How to scan documents and apply OCR in Linux

Did you try Simple Scan, the default Ubuntu program, but were disappointed to see that it doesn't support OCR, etc.? At the same time, is XSANE too complicated for the simple task you set out to do? Do you miss how easy it was to scan documents with Omnipage?

Well, no wonder ... let's see how to scan and perform OCR in the scanned docs in a very, very simple way. You will be amazed with the results.

How to scan in 2 simple steps

1.- Install gscan2pdf & tesseract-ocr (along with its respective language pack). That is, in case you are going to scan documents in English, install tesseract-ocr-eng; If they are in Spanish, install tesseract-ocr-eng and so.

sudo apt-get install gscan2pdf tesseract-ocr tesseract-ocr-eng

2.- The rest is pretty straightforward for those who have ever scanned and OCR a document in Windows. I opened gscan2pdf, scan the document, go to Options> OCR and select tesseract as an OCR engine. There are other engines, but Tesseract is by far the best performing engine.
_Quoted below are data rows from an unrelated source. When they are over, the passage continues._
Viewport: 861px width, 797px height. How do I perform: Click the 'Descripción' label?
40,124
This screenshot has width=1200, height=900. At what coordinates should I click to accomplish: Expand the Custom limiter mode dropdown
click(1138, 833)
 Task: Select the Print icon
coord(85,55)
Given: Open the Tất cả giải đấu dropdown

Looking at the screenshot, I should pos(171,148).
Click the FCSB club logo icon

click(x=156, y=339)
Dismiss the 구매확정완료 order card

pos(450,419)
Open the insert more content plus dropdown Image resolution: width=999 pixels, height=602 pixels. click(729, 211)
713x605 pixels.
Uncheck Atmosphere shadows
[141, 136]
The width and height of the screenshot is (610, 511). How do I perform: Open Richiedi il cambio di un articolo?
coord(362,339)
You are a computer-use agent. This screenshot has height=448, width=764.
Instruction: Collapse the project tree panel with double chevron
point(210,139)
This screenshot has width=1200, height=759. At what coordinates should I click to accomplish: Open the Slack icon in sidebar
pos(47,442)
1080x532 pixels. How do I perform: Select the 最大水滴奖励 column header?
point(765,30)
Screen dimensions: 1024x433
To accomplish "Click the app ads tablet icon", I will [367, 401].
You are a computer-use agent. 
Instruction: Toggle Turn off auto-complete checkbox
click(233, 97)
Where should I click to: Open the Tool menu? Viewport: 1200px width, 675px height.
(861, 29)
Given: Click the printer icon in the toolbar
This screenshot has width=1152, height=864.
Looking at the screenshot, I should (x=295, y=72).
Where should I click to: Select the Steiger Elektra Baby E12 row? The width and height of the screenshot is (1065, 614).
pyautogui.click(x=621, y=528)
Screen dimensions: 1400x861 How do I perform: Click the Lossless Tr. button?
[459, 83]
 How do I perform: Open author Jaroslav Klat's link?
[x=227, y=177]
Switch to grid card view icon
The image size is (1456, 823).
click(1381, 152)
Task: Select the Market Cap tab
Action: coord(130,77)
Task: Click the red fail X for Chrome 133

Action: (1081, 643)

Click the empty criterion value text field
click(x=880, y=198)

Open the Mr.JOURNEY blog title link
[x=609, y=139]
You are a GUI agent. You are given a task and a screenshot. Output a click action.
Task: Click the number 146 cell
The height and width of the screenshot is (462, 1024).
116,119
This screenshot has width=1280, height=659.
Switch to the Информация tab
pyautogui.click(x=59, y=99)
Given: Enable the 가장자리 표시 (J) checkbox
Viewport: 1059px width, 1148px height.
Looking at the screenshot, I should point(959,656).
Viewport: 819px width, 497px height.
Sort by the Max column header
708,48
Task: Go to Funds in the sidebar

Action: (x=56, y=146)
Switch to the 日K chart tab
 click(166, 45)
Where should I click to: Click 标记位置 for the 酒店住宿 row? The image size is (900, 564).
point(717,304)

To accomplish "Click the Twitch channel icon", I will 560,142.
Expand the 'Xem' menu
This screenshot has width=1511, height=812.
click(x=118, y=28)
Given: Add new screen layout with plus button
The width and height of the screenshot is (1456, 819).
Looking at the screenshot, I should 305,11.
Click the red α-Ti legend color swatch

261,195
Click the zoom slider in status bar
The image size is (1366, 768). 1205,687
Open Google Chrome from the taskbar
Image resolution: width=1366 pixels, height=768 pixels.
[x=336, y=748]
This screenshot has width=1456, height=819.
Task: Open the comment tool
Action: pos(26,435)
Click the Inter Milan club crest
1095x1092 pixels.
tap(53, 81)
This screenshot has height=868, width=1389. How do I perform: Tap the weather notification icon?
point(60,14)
Finally, you can save the final document as PDF, DJVU, etc. going to File> Save.

Note: when saving scanned documents it is best to save them in DJVU format (the quality is the same as a PDF but there is a very important difference in size).

The following video is in English but it is enough to see it to understand how everything works.

Leave a Comment Cancel reply

Anonymous said
ago 11 years

Alex: Many gamers have a problem getting “friend zoned” with girls they like.
After explaining to a confused Melissa that he is not Waldo,
but The Hon Ludovick Watson, she agrees to go to
England. Your question also needs to be SIMPLE enough
for her to respond without a tone of thought.

Here is my web blog - Tao of Badass Review

Reply to Anonymous
bachitux said
ago 11 years

Notice that the packages are also available in Fedora. 🙂

Reply to BachiTux
chapel said
ago 11 years

I have two scanners, one is the Canon Scan 5000f for A4 documents, and the other is the Braun NovoScan, for scanning negatives and slides. After installing the gscan2 utility, and rebooting, you don't see any of the scanners. what happened? Why don't you see the scanners?

Reply to chapela
Let's use Linux said
ago 11 years

No offense friends, but there is no point in OCRing math functions.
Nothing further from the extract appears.